CASE STUDY:
Centralized Log Management, Security integration development for capturing, indexing and analysis of unstructured and structured data from security endpoints
- Log storing, indexing, mapping unstructured data into structured data
- Develop several Java plugins to integrate with GCP, Google Workspace, CarbonBlack, Azure Cloud and more as following services:
- Fetch logs, based on log types VPC Flow logs, Audit logs, Firewall logs defined in the application configuration settings
- Query the fetched logs at scheduled intervals
- Normalize the classic plain logs to customer’s standard format that facilitates compressing
- Ingest the logs into application for analysis
- Service Account is used for authentication as it supports app to app authorization and does not involve human intervention
- Logs streaming from Cloud Logging API are routed to a logging sink
- Logging Sink filters the logs based on log types configured in the application
- Destination for logging sink is BigQuery Data Set
- Java application creates BigQuery Data Set and tables are auto created inside the dataset when the logs are available. The schema for the table is based on log type
- Unique tables are created for each log type and on a daily basis
- Java application queries the BigQuery tables at scheduled intervals to fetch the logs and ingest into the application. The results of the BigQuery tables could be fetched in csv or in json formats
- After fetching the logs, the tables are deleted by the application based on table creation time. This will ensure storage is minimized
Pub/Sub was an alternative approach, but BigQuery was considered based on performance.
Google Workspace Logs
Approach:
Logs are fetched through Reports API that programmatically retrieves the activity and usage reports. Domain Wide Delegation is an approach to authorize a third-party application to access Admin SDK Reports API. A service account in Google Cloud Platform is authorized through Domain Wide Delegation to access the logs from Workspace.

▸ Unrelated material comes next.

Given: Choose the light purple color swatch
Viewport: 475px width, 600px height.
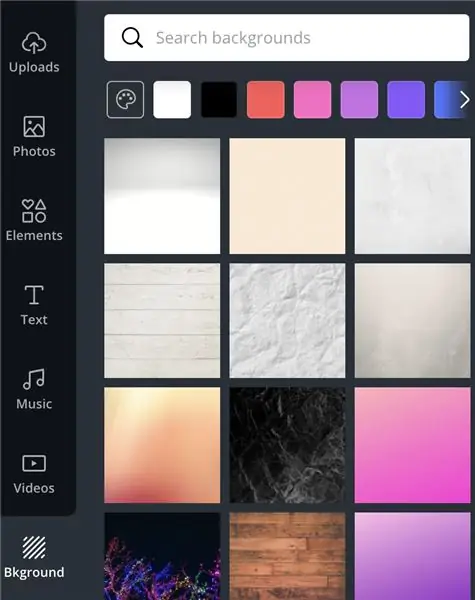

- Authentication is done using service account for app-to-app authorization
- This service account has domain wide delegation enabled and can access workspace logs
- The Java application connects to the service account and pulls the activity report. The admin activity report lists all activities of all administrators and is organized by event names
- User can visualize admin, drive, login, calendar, token logs using Reports API
Gmail logs to BigQuery
Gmail logs can be fetched through BigQuery by setting up configurations to export Gmail logs into BigQuery by specifying the service account and the BigQuery dataset name. This feature is available to Enterprise and Education subscriptions with Standard and Plus subtypes.
When email logs are turned on, BigQuery Dataset creates a template table as daily table_ which is used as schema table. The daily tables are auto created based on availability of logs.